The response should contain all of the data below, reproduced exactly, and no pictures.

Stored items
________________________
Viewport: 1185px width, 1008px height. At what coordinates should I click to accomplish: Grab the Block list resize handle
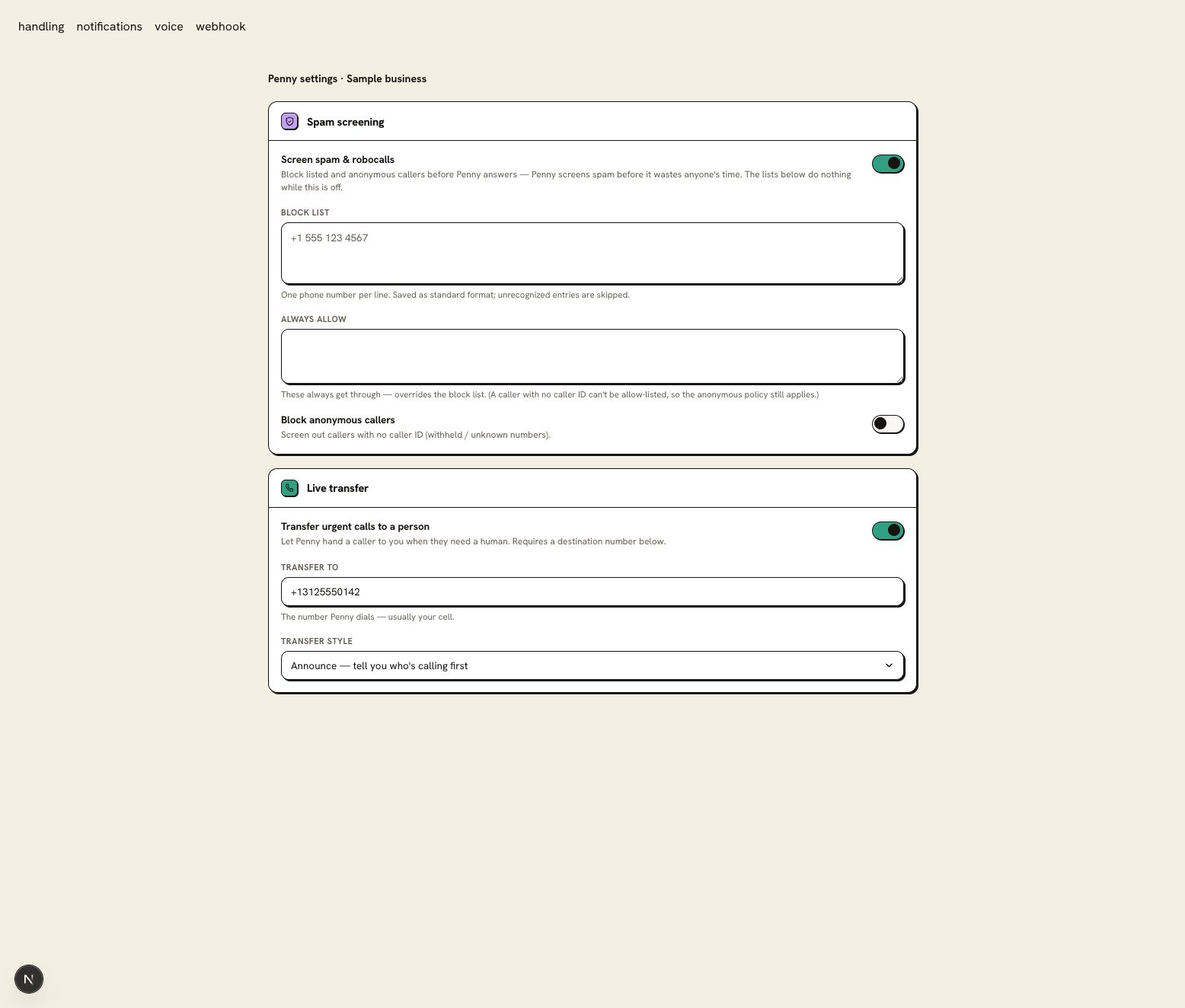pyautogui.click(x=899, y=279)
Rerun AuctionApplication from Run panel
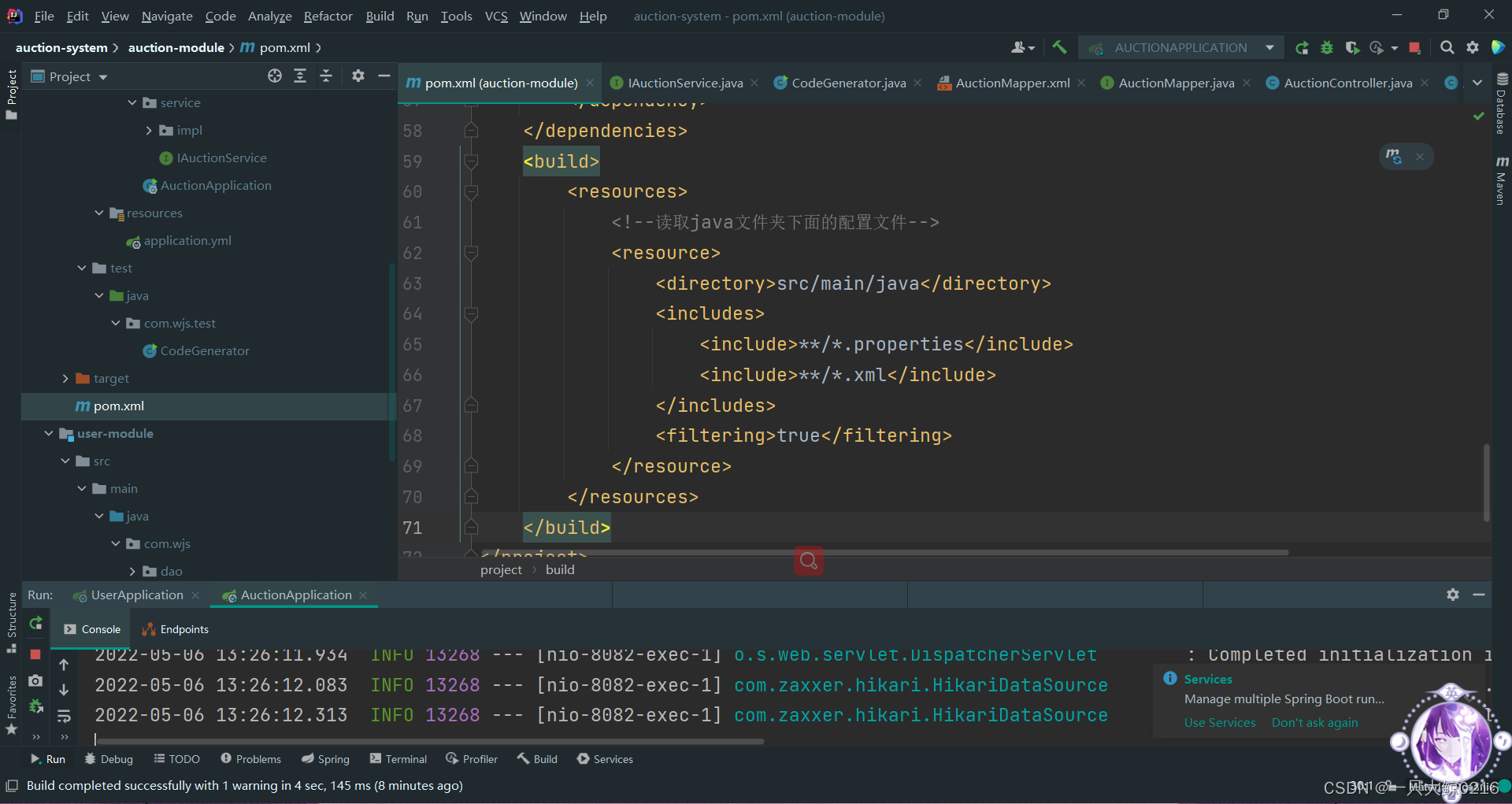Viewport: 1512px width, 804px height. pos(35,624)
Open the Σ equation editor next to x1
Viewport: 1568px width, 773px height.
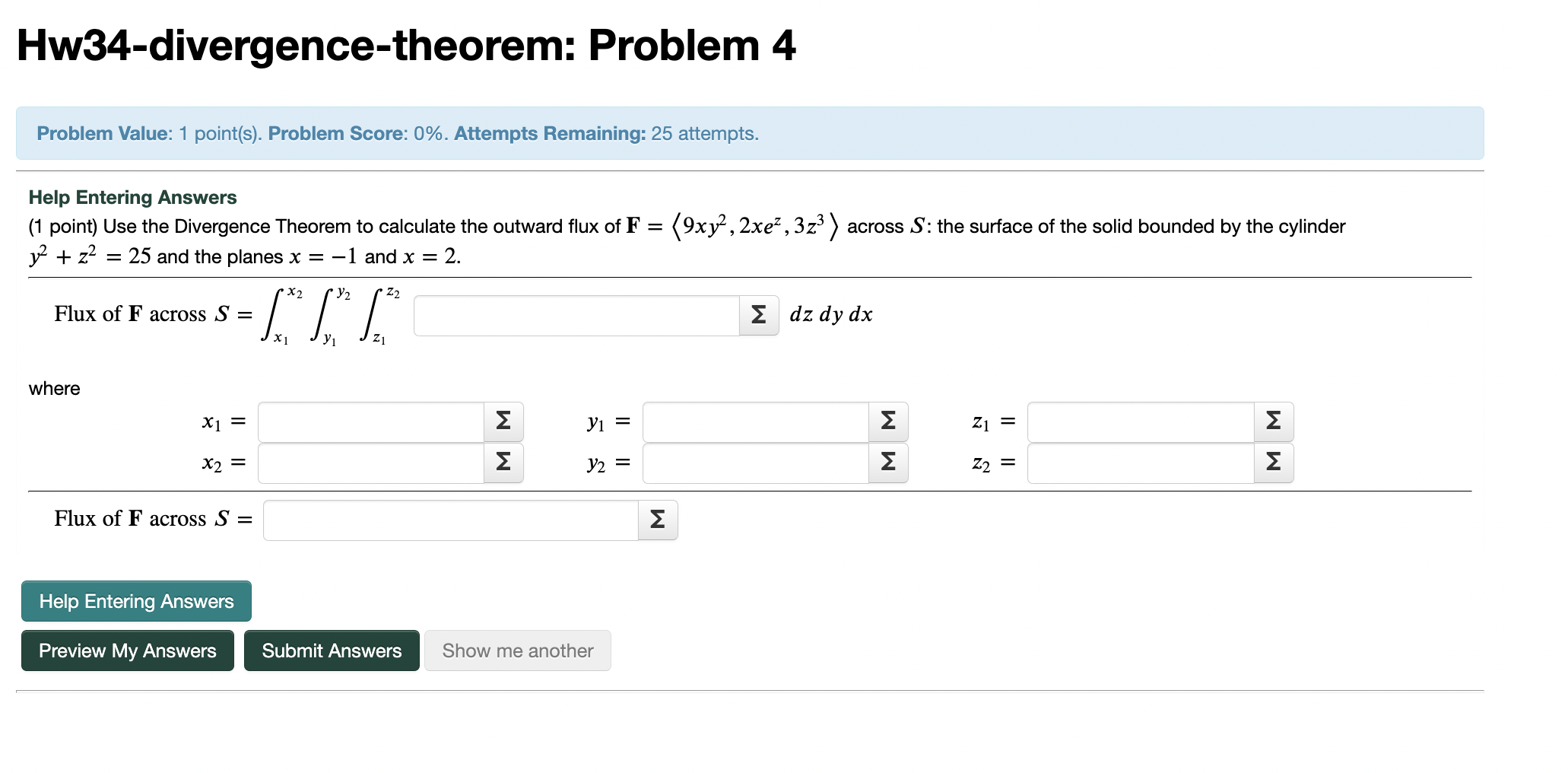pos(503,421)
________________________
_Finished task:_
Viewport: 1185px width, 1008px height. At what coordinates should I click to accomplish: Grab the Block list resize handle
pyautogui.click(x=899, y=279)
Rerun AuctionApplication from Run panel
Viewport: 1512px width, 804px height. pos(35,624)
Open the Σ equation editor next to x1
Viewport: 1568px width, 773px height.
pos(503,421)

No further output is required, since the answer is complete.